US researchers have reported that genetic mutations increase the risk of preterm birth, after establishing a link between the mutations in the Toll-like receptor 4 (TLR4) gene and inflammatory injury to the placenta and developing baby.
TLR4 enables the body to recognize pathogens and activate the immune system. This gene is expressed most abundantly in the placenta and in white blood cells.
The study, led by Hyagriv Simhan, M.D., assistant professor of obstetrics, gynaecology and reproductive sciences at the University of Pittsburgh School of Medicine, indicates a possible genetic predisposition to a kind of misfire in immune system response that could contribute to placental inflammation and spontaneous preterm birth.

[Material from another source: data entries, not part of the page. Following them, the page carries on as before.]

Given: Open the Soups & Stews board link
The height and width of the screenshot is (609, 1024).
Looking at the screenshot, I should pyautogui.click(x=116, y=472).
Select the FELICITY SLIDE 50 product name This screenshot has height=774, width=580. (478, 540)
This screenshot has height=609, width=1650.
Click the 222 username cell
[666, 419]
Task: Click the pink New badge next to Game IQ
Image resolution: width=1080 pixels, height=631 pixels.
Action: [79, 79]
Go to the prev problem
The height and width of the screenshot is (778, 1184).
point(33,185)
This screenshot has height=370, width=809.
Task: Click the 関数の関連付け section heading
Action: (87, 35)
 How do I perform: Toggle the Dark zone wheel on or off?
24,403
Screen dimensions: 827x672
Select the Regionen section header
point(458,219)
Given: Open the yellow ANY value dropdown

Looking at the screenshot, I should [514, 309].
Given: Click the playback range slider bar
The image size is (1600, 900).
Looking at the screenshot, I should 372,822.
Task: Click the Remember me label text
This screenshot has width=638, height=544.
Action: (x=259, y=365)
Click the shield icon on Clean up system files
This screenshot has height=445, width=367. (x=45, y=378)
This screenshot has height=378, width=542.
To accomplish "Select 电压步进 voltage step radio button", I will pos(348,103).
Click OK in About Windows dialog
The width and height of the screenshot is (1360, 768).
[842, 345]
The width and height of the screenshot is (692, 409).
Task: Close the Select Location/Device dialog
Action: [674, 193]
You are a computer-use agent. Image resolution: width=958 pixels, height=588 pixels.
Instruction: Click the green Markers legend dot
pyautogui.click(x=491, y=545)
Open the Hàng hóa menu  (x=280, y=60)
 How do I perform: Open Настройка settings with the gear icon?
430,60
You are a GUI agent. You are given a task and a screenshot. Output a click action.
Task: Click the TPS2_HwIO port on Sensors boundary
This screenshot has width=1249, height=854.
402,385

"These injuries are important because they are more common in preterm babies and associated with major health consequences like cerebral palsy," Simhan said.
In the study the researchers analysed DNA from placental tissue samples and cord blood from 111 women and their babies and found that one maternal Single Nucleotide Polymorphism (SNP) in TLR4 (rs1079932) and one foetal SNP (rs1554973) demonstrated "highly significant association with chorionic plate inflammation," irrespective of adjustment for maternal race, smoking and lower genital tract infection, all of which can contribute to genetic mutation.
Simhan noted that women with TLR4 mutation were 5.2 times more likely to exhibit inflammatory injury to placental tissue than those without the mutation. Babies with TLR4 mutation were nearly five times more likely to exhibit inflammatory placental injury than those without the mutation.
"Being aware of these genetic mutations may lead to better screening efforts," Simhan said.
The study is being as presented in the 28th annual meeting of the Society for Maternal-Fetal Medicine.